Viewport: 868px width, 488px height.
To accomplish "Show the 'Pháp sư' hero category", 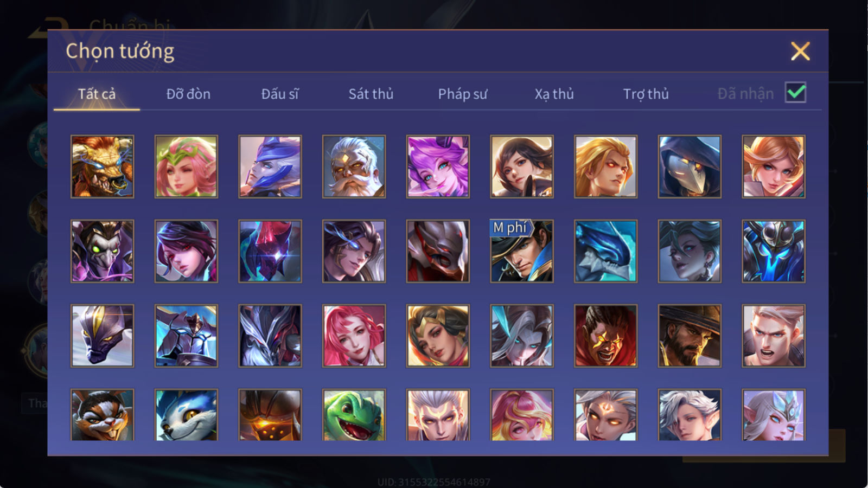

───

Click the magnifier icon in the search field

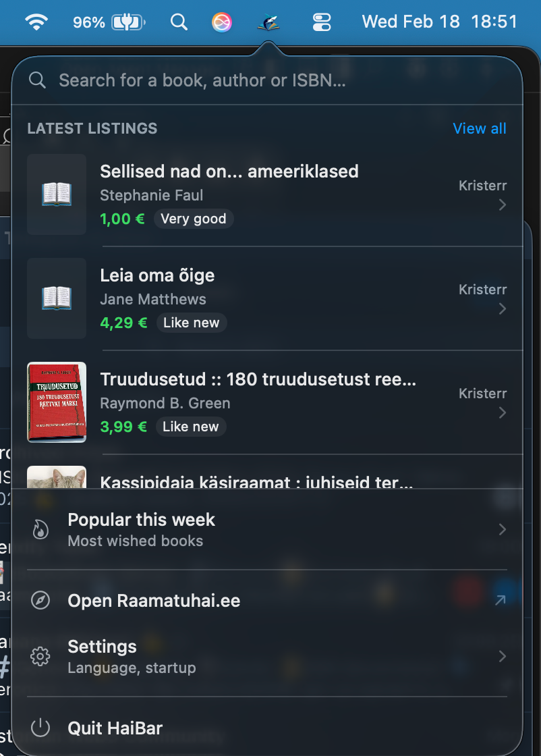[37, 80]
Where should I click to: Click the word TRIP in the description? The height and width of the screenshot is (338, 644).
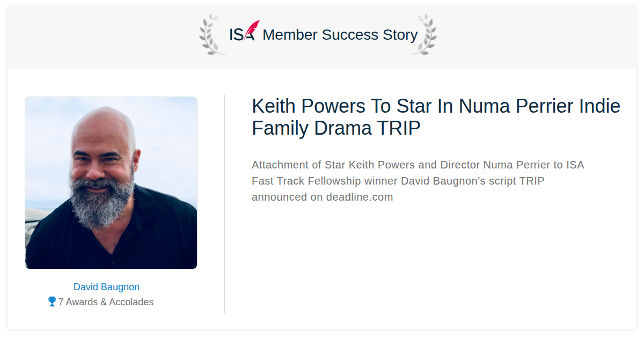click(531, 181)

───

● WORK INSTRUCTION
Your copy should hold the lines from the one with "Viewport: 868px width, 488px height." up to and including the one with "the 'Pháp sư'", exactly as in the data above, and no pictures.

● FINISHED EXERCISE
Viewport: 868px width, 488px height.
To accomplish "Show the 'Pháp sư' hero category", 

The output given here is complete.